Problem to work on: Word for word, restate every line of the listing that follows.

[[ Records for the exercise open ]]

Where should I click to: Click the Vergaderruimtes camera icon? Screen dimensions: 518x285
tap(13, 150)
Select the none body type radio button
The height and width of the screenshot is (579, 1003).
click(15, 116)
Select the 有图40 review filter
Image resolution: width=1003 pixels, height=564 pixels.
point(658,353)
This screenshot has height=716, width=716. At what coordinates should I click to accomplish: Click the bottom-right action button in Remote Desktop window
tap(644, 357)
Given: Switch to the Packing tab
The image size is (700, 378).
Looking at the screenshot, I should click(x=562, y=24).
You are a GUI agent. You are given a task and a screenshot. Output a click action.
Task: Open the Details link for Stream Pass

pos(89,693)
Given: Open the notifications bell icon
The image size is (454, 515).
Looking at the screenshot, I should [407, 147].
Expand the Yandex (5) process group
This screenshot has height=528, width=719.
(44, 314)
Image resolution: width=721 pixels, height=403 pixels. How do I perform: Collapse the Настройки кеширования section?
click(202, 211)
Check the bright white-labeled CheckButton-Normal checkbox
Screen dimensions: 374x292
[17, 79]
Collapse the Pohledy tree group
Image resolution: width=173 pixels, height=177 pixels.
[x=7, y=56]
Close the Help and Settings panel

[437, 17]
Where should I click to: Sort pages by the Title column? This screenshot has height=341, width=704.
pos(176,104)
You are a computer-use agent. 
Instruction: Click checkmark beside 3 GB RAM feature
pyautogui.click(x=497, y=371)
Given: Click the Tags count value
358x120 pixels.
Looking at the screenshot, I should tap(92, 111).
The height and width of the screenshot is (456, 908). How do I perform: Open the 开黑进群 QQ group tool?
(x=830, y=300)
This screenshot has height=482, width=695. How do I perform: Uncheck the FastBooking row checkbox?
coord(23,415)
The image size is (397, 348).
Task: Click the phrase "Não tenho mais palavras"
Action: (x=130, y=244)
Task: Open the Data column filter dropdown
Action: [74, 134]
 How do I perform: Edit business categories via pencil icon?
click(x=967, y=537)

[[ Records for the exercise closed ]]

Your response:
Where should I click to: Click the Vergaderruimtes camera icon? Screen dimensions: 518x285
tap(13, 150)
Select the none body type radio button
The height and width of the screenshot is (579, 1003).
click(15, 116)
Select the 有图40 review filter
Image resolution: width=1003 pixels, height=564 pixels.
point(658,353)
This screenshot has height=716, width=716. At what coordinates should I click to accomplish: Click the bottom-right action button in Remote Desktop window
tap(644, 357)
Given: Switch to the Packing tab
The image size is (700, 378).
Looking at the screenshot, I should click(x=562, y=24).
You are a GUI agent. You are given a task and a screenshot. Output a click action.
Task: Open the Details link for Stream Pass

pos(89,693)
Given: Open the notifications bell icon
The image size is (454, 515).
Looking at the screenshot, I should [407, 147].
Expand the Yandex (5) process group
This screenshot has height=528, width=719.
(44, 314)
Image resolution: width=721 pixels, height=403 pixels. How do I perform: Collapse the Настройки кеширования section?
click(202, 211)
Check the bright white-labeled CheckButton-Normal checkbox
Screen dimensions: 374x292
[17, 79]
Collapse the Pohledy tree group
Image resolution: width=173 pixels, height=177 pixels.
[x=7, y=56]
Close the Help and Settings panel

[437, 17]
Where should I click to: Sort pages by the Title column? This screenshot has height=341, width=704.
pos(176,104)
You are a computer-use agent. 
Instruction: Click checkmark beside 3 GB RAM feature
pyautogui.click(x=497, y=371)
Given: Click the Tags count value
358x120 pixels.
Looking at the screenshot, I should tap(92, 111).
The height and width of the screenshot is (456, 908). How do I perform: Open the 开黑进群 QQ group tool?
(x=830, y=300)
This screenshot has height=482, width=695. How do I perform: Uncheck the FastBooking row checkbox?
coord(23,415)
The image size is (397, 348).
Task: Click the phrase "Não tenho mais palavras"
Action: (x=130, y=244)
Task: Open the Data column filter dropdown
Action: [74, 134]
 How do I perform: Edit business categories via pencil icon?
click(x=967, y=537)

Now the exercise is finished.